Note From Me: That says much!

While acting as his own attorney, Alcala also won no points with his Orange County jury when he brutally cross-examined the mother of a fifth murder victim – a 12-year-old Huntington Beach girl – and played Arlo Guthrie’s song “Alice’s Restaurant” during his summation.

Article Tab : earrings-alcala-suspect-r
Serial-murder suspect Rodney Alcala, displays gold earrings during his opening statements that he said are similar to the earrings in question in the Robin Samsoe case in this 2010 file photo.
FILE: MICHAEL GOULDING, THE ORANGE COUNTY REGISTER

It took his jury less than an hour to condemn him to death for the five sexual assault and torture slayings in the 1970s.

Alcala, who is now 67, did not limit his self-taught so-called legal skills to the criminal courtroom, The Orange County Register has learned.
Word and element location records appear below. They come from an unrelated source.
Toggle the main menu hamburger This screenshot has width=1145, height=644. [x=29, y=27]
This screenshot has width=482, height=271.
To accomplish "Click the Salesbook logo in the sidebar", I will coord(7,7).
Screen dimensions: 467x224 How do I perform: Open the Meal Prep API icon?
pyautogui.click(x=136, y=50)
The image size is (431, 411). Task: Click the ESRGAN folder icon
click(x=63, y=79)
It turns out that during his time in Orange County Jail awaiting his three headline-making trials (his first two convictions were reversed on appeal), Alcala busied himself filing more than two dozen civil claims and/or lawsuits for money.
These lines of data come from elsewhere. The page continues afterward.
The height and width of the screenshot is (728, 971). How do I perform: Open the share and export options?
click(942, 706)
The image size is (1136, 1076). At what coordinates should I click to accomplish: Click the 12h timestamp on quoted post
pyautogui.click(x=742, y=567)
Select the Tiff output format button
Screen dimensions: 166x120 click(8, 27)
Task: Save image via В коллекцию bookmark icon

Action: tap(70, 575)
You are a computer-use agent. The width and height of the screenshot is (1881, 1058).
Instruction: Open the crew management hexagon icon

This has made me so angry. The fact that we allow serial killers to abuse the legal system the way that they do.

In those legal actions, mostly presented in neat, cursive handwriting, Alcala alleged a litany of perceived slights by the Orange County Sheriff’s Department, a number of deputies, and the county’s Health Care Agency.
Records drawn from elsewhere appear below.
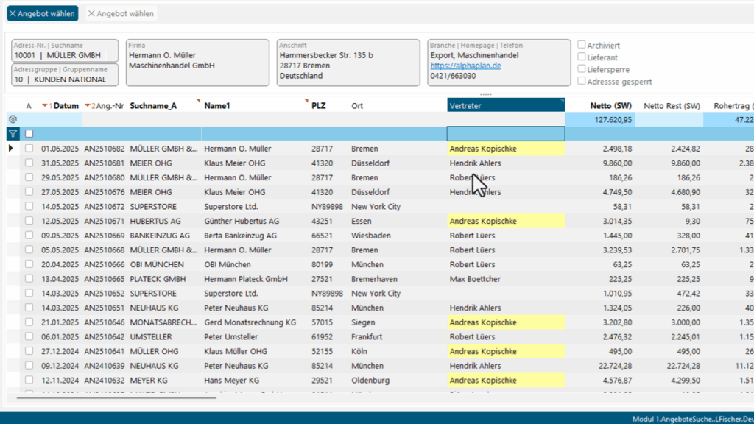Viewport: 754px width, 424px height.
Task: Click the sort arrow on Datum column
Action: [x=45, y=106]
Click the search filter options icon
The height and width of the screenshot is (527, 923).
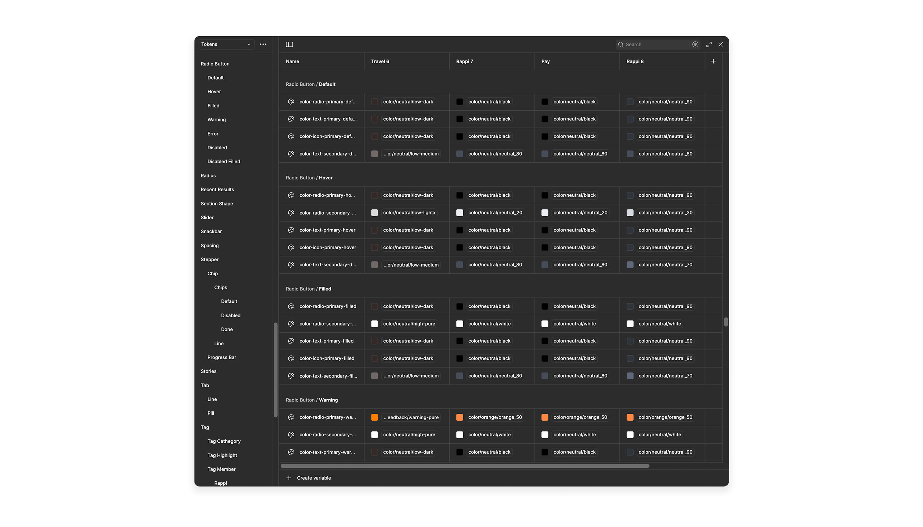point(695,45)
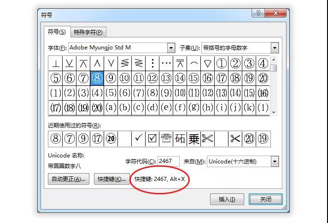Switch to the 特殊字符 tab
This screenshot has height=223, width=328.
click(88, 32)

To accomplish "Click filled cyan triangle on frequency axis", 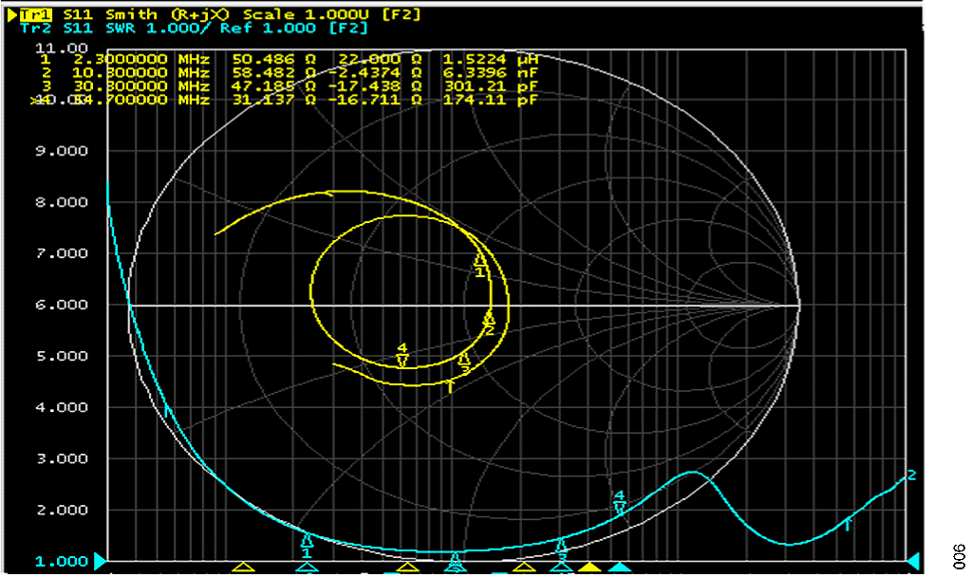I will 619,567.
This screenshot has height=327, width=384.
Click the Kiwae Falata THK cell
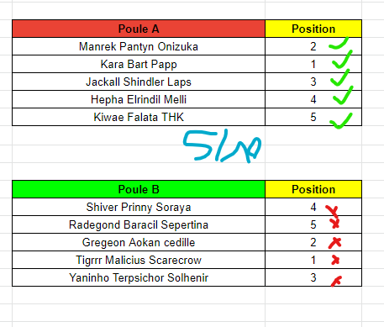coord(139,117)
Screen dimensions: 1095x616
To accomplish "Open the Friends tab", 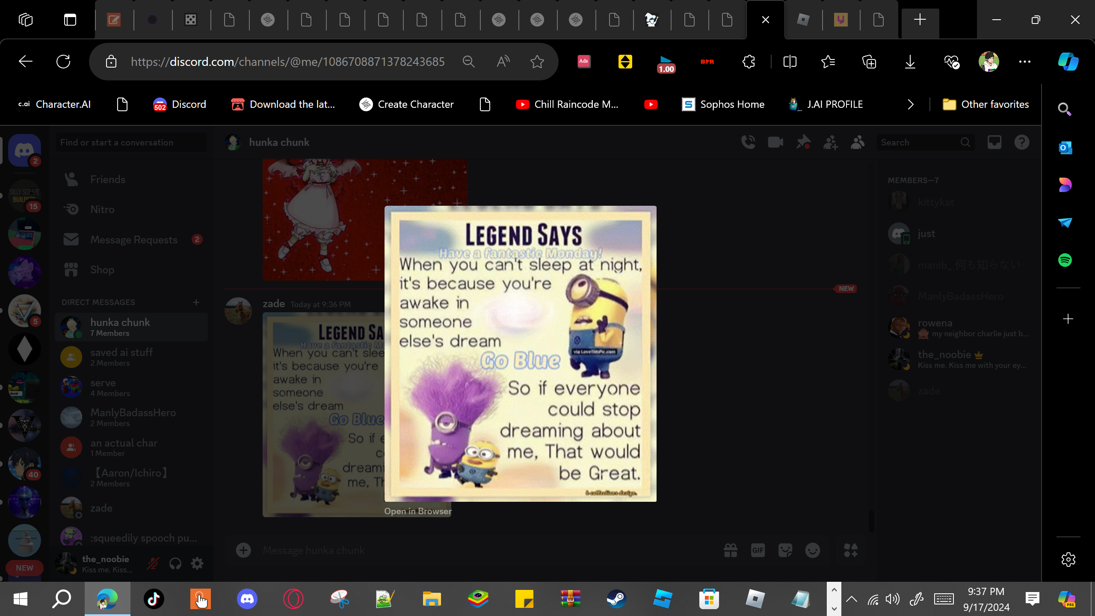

Alcala claimed that he was occasionally denied television in the jail dayroom, denied access to his subscription to Playboy magazine, and that he did not get two candy bars one Thanksgiving when other inmates were given candy bars.

He filed claims with the Orange County Clerk of the Board and in Superior Court that alleged he was denied his rights when he had to pay for his own eye exams and his own root canal, that jail deputies lost his civilian clothes and failed to provide him with “climatically suitable clothing adequate for seasonal comfort and protection” because he was too cold at night.

But the kicker was a claim for monetary damages that alleged he was “negligently and carelessly treated” by a jail doctor for his “acute tinea unguium infection,” or toe-nail fungus.

“I suffered the detriment of an ineffective treatment that made the infection more resistant to treatment, and that allowed the infection to spread,” Alcala wrote in June 2006.

In all, Alcala filed 26 claims against the county for damages while he was incarcerated in the Orange County Jail, according to Howard Sutter, a spokesman for the county.

Most of the filings were initiated after 2006, when Alcala began insisting in Superior Court that he should be allowed to act as his own attorney in his murder trial.

There have been other jail inmates who have filed a large number of claims against the county in the past, Sutter said, but few have been as litigious as Alcala.

“I would say he is at the high end of the scale,” Sutter said.

Senior Deputy County Counsel Laurie A. Shade, whose office reviews all claims filed against the county, put it this way: “He’s filed so many claims, it is kind of hard to keep track of them all.”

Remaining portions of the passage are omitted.